The U.S. Food and Drug Administration said Friday it will continue to allow sales of the generic version of the painkiller Opana that does not include an abuse-resistant feature.
Opana’s manufacturer, Endo Pharmaceuticals, had submitted a petition to the agency asking it to ban generic forms of the painkiller, which Endo has reformulated as “Opana ER” to make it harder to abuse. That petition was denied by the FDA, which said Endo’s reformulation was not significantly safer than the original version:
While there is an increased ability of the reformulated version of Opana ER to resist crushing relative to the original formulation, study data show that the reformulated version’s extended-release features can be compromised when subjected to other forms of manipulation, such as cutting, grinding, or chewing, followed by swallowing.
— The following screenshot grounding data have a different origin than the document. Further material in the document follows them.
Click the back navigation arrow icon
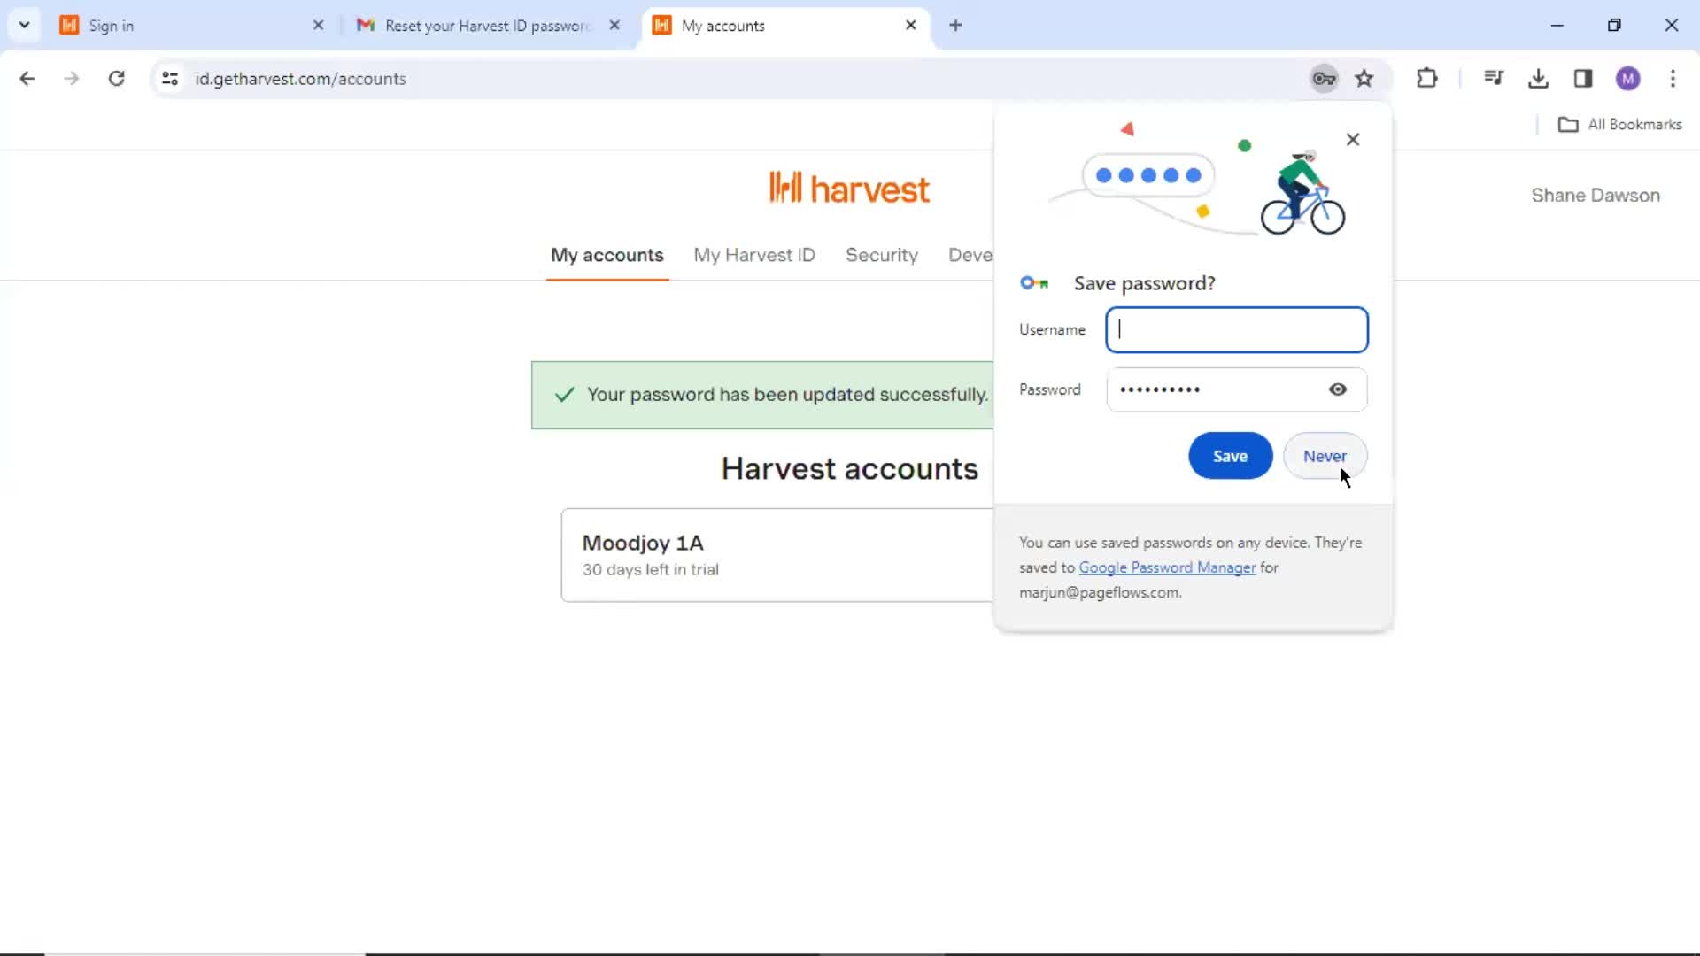The image size is (1700, 956). 26,78
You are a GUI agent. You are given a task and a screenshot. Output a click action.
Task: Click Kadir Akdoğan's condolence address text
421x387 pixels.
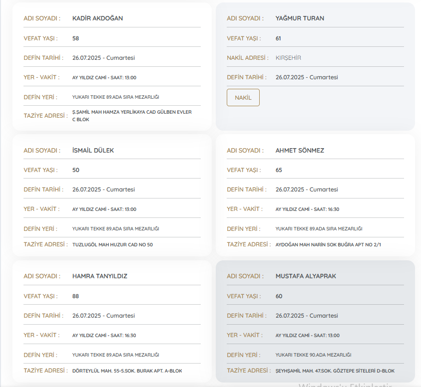point(132,116)
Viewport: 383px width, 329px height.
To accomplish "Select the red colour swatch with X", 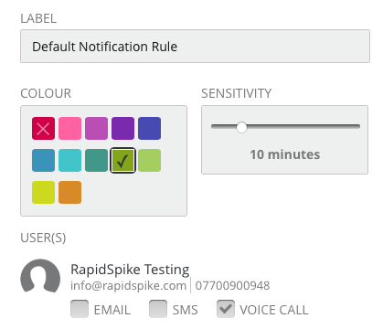I will pyautogui.click(x=43, y=128).
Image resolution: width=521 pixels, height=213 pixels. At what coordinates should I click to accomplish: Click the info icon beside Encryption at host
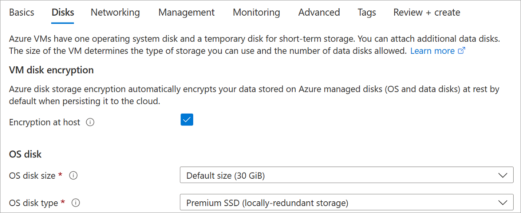(x=90, y=122)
Reformulated Opana ER can be readily prepared for injection, despite Endo’s claim that these tablets have “resistance to aqueous extraction (i.e., poor syringeability).” It also appears that reformulated Opana ER can be prepared for snorting using commonly available tools and methods.
Endo’s petition came after Purdue Pharma successfully asked the FDA to ban any generic versions of OxyContin based on the powerful painkiller’s original formulation, which does not include anti-abuse features designed to make it more difficult to crush, break, or dissolve.